## Cel zadania 1:
Odpowiedz na podstawie fragmentu do czytania:
(a) Kto był trenerem reprezentacji Polski U20?
(b) Ile punktów zdobyła reprezentacja Polski U18 w siedmiu spotkaniach?
(c) Z jaką drużyną reprezentacja U16 przegrała najwyżej i jaką różnicą?

## Fragment do czytania:
====================

Kolejne pytanie czego brakuje naszym chłopom czy trenerom by stanąć na podium ME czy MŚ
Jak pokazali się zawodnicy grający poza granicami Polski , a jak Ci co na co dzień grają w Polsce
Kto wam najbardziej zaimponował swoją grą podczas Mistrzostw Europy i Mistrzostw Świata
Najdotkliwsze porażki: U18: z Turcją – 41, U16: Hiszpania -42
Spektakularne zwycięstwa: U20: z Ukrainą +36, U18: Czechy +37, U16: Łotwa +33
Minimalne porażki: U20: Niemcy -7, Turcja -1 U18: Izrael -7, U16: Włochy -3
Zapraszam do dyskusji w komentarzach
Reprezentacja Polski U20 – XIII miejsce ME / Trener: Jacek Winicki
4 miejce w grupie
Bilans w siedmiu spotkaniach:
3 zwycięstwa (Czarnogóra +21, Ukraina +36, Portugalia +10
4 porażki (Niemcy -7, Turcja -1, Hiszpania -23, Grecja -15
Punkty: 494 zdobytych FG 43 % skuteczności
Najlepszy Eval: Igor Milicic 13,4 na mecz
Najskuteczniejszy zawodnik: Igor Milici 13,3 punkta na mecz
Najdłużej na parkiecie: Aleksander Wisniewski 24 minuty na mecz
Rotacja 9 zawodników
.
.
Reprezentacja Polski U18 – IX miejsce ME / Trener: Adam Adamek
3 miejsce w grupie
Bilans w siedmiu spotkaniach:
4 zwycięstwa (Niemcy +7, Czarnogóra +6, Grecja +7, Czechy +37)
3 porażki (Turcja -41, Hiszpania -11, Izrael -7)
Punkty: 433 zdobytych FG 36,7, % skuteczności
Najlepszy Eval: Maksymilian Wilczek 16 na mecz
Najskuteczniejszy zawodnik: Anthony Wrzeszcz 15,3 punkta na mecz
Najdłużej na parkiecie: Maksymilian Wilczek 27,9 minuty na mecz
9 zawodników grało we wszystkich meczach
.
.
Reprezentacja Polski U16 – XI miejsce ME / Trener: Łukasz Kasperzec
3 miejsce w grupie
Bilans w siedmiu spotkaniach:
3 zwycięstwa (Łotwa +33, Holandia +15,Macedonia Północna +3)

====================

## Cel zadania 2:
Wyszukaj w wykazie wszystkie wiersze zawierające ciąg "height" i przepisz je. Wielkość liter ma znaczenie.

## Dostarczone wpisy:

====================

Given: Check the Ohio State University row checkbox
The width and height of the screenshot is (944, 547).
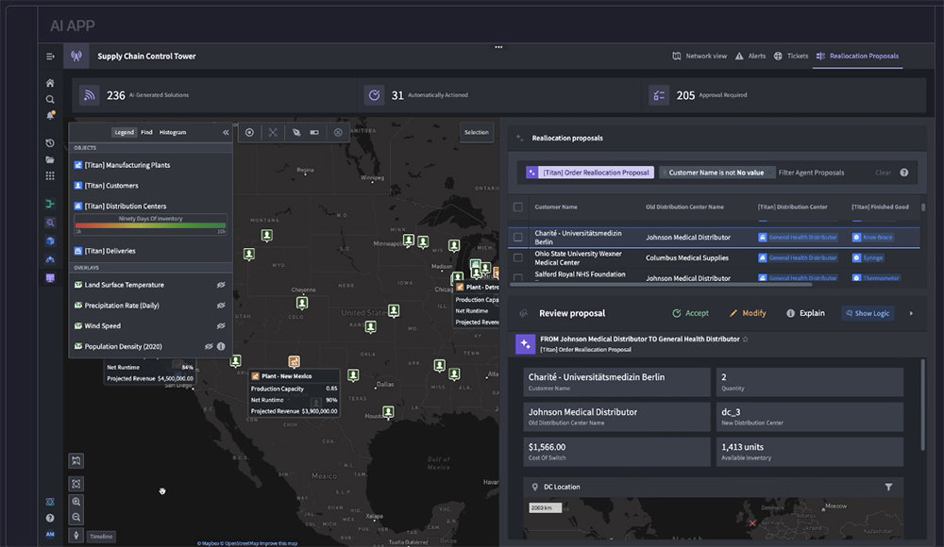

====================

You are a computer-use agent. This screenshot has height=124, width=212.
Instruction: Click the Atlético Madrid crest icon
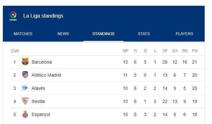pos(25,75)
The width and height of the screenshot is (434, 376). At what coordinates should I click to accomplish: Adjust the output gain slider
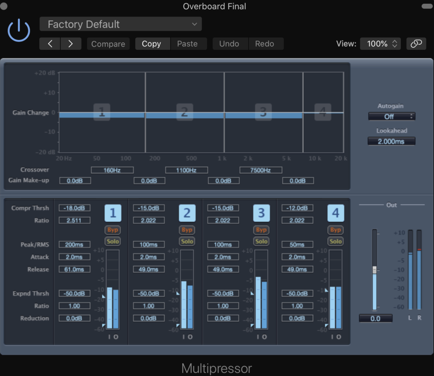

====================

## Wynik końcowy 1:
(a) Jacek Winicki
(b) 433
(c) Z Hiszpanią, różnicą 42 punktów

## Wynik końcowy 2:
The width and height of the screenshot is (944, 547).
You are a computer-use agent. This screenshot has height=124, width=212.
The width and height of the screenshot is (434, 376). At what coordinates should I click to accomplish: Adjust the output gain slider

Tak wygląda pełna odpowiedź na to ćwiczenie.